– Они мне весь мозг прожужжали, – ухмыляется представитель банка. – Я с нетерпением ждал, когда покину этот подводный улей. Надеюсь, в Новом Берлине не так шумно?
– В Новом Берлине за чрезмерный шум могут арестовать.
– В какое жуткое время мы живем! Тут арестовать, там арестовать… – Смуглое лицо банкира лоснится в суррогатном свете купола. Он недолго молчит, затем шепотом спрашивает: – А там есть бордели? Понимаете, я почти два месяца без женщины.
Лабберт смеряет его оценивающим взглядом.
– Что вы на меня так смотрите?
– Для начала давайте закончим дело, – Лабберт кивает в сторону подлодки.
Человек соглашается и апатическим тоном произносит:
– У меня для вас кое-что есть. – Из нагрудного кармана он достает конверт для партийной почты. Тот отличается толщиной бумаги, через которую невозможно разглядеть текст, даже просвечивая мощной лампой, а из-за специального клея его невозможно вскрыть незаметно. – Мне велели передать лично вам.
Лабберт берет письмо, и на мгновение его посещает мысль, что оно важнее целого флота подводных лодок с золотом.
Белый «Мерседес» движется медленно, Хорст старается не отрываться от грузовых электроплатформ, груженых золотом, которые двигаются в автоматическом режиме по проложенной в кварцевом стекле магнитной ленте.
Представитель Рейхсбанка и команда матросов остались в порту: согласно постановлению местного правительства, без специального пропуска людям даже высшего ранга посещать Новый Берлин строжайше запрещено. Специальные пропуска выписывает Рейхскомиссар Лабберт Голдхабер или начальник дивизии СС «Антарктида» Хорст Гопп. А также исключительное право предоставлять разрешения имеют Гитлер и Борман.

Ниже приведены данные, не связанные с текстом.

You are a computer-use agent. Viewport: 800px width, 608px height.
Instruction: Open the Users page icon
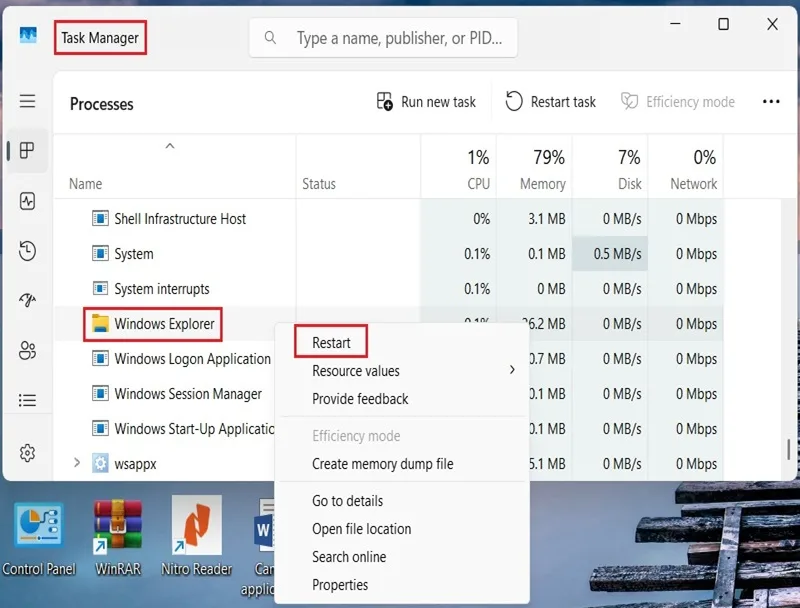pyautogui.click(x=28, y=350)
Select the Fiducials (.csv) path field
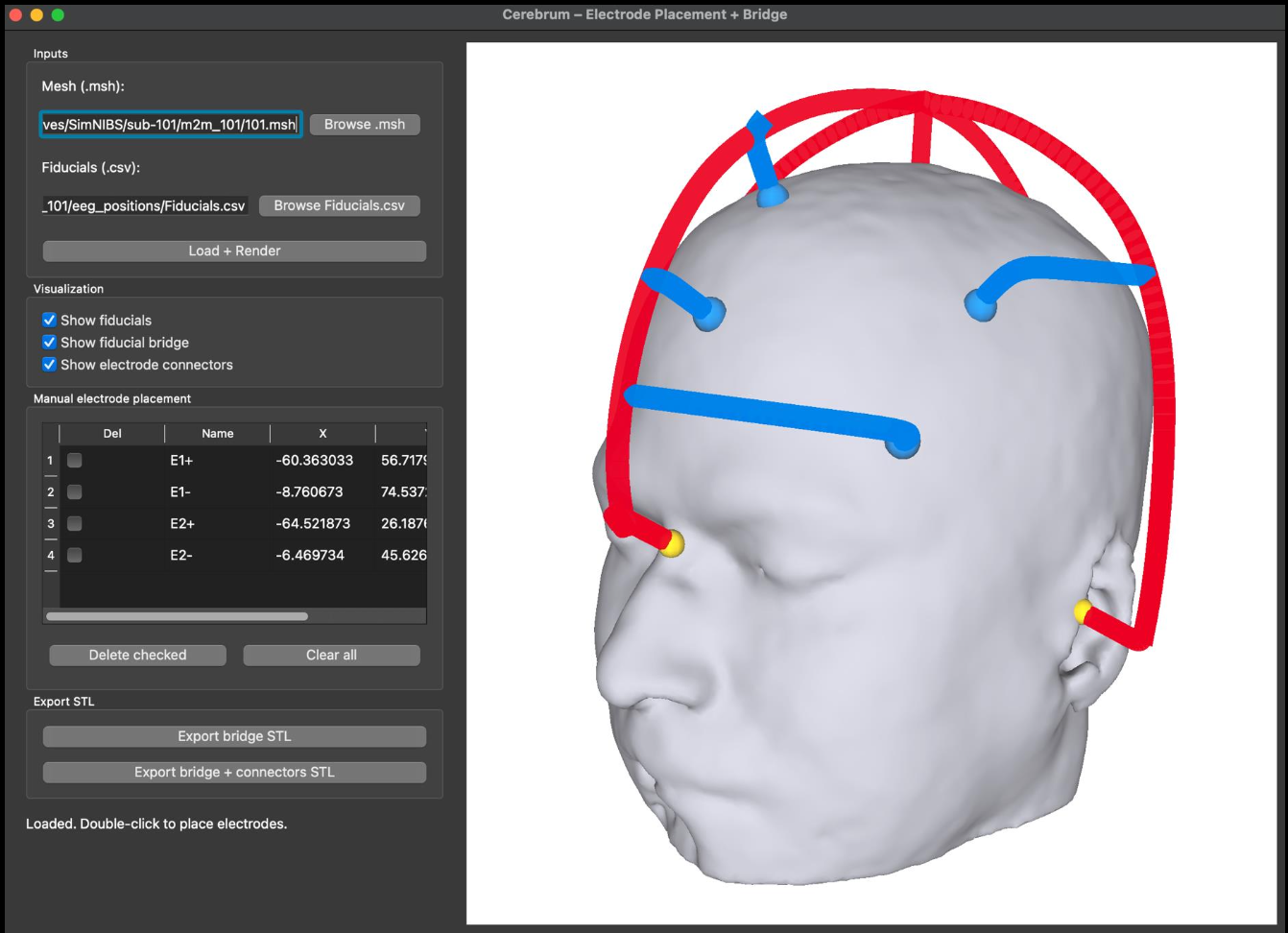1288x933 pixels. point(144,204)
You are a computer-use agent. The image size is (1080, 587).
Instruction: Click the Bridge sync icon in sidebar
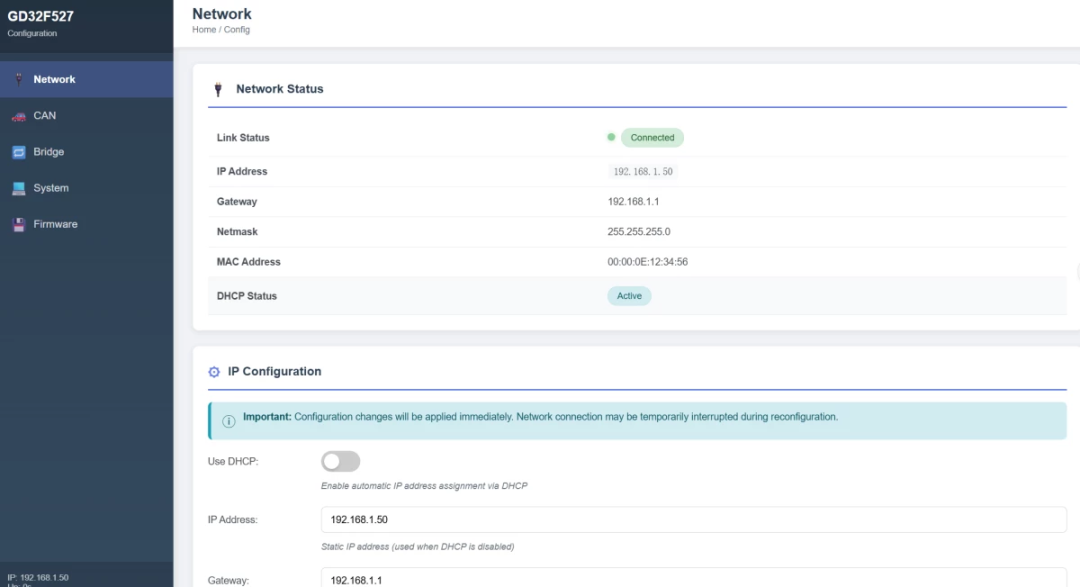(19, 152)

– Посмотрим, что пишут, – говорит Лабберт. Он надел очки и сейчас разрывает конверт. Лишнее отброшено в сторону, в руках остается бумажка с рукописным текстом:
Лабберт роняет письмо и поворачивается к Хорсту.
– Что ты рассказывал о загадочном радиосигнале, зафиксированном нашими приемниками? – борясь с хрипотой, спрашивает он.